Go through the listing below from its first line and repeat each line exactly, ending at the line containing "Given: Select Scenario" and including it.

Dataset content
※ ※ ※

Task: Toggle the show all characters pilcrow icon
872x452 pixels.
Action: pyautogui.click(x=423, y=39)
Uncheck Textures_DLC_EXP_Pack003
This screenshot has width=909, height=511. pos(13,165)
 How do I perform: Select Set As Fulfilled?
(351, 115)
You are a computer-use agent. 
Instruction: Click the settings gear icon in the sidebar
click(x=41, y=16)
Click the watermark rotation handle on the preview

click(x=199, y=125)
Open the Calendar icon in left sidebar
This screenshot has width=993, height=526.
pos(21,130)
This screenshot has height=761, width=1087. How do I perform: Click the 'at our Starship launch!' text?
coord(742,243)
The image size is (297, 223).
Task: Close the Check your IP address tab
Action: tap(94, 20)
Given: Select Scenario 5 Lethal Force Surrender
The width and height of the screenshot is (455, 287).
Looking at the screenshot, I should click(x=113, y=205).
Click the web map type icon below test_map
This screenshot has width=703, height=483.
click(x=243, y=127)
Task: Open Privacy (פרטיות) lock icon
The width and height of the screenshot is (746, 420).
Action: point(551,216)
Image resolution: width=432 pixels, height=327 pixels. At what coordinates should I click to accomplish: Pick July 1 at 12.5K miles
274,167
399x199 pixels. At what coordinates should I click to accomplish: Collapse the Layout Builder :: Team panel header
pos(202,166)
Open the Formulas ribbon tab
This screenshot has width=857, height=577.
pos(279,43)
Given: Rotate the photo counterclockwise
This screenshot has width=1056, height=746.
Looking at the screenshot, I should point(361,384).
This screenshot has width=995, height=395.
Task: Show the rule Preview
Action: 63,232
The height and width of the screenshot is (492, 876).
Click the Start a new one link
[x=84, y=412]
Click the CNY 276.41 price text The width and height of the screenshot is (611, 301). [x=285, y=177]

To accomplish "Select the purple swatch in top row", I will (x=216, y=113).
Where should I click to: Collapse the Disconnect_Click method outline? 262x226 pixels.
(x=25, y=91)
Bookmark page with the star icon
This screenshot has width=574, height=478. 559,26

※ ※ ※

Output for this exercise
Task: Toggle the show all characters pilcrow icon
872x452 pixels.
Action: pyautogui.click(x=423, y=39)
Uncheck Textures_DLC_EXP_Pack003
This screenshot has width=909, height=511. pos(13,165)
 How do I perform: Select Set As Fulfilled?
(351, 115)
You are a computer-use agent. 
Instruction: Click the settings gear icon in the sidebar
click(x=41, y=16)
Click the watermark rotation handle on the preview

click(x=199, y=125)
Open the Calendar icon in left sidebar
This screenshot has width=993, height=526.
pos(21,130)
This screenshot has height=761, width=1087. How do I perform: Click the 'at our Starship launch!' text?
coord(742,243)
The image size is (297, 223).
Task: Close the Check your IP address tab
Action: tap(94, 20)
Given: Select Scenario 5 Lethal Force Surrender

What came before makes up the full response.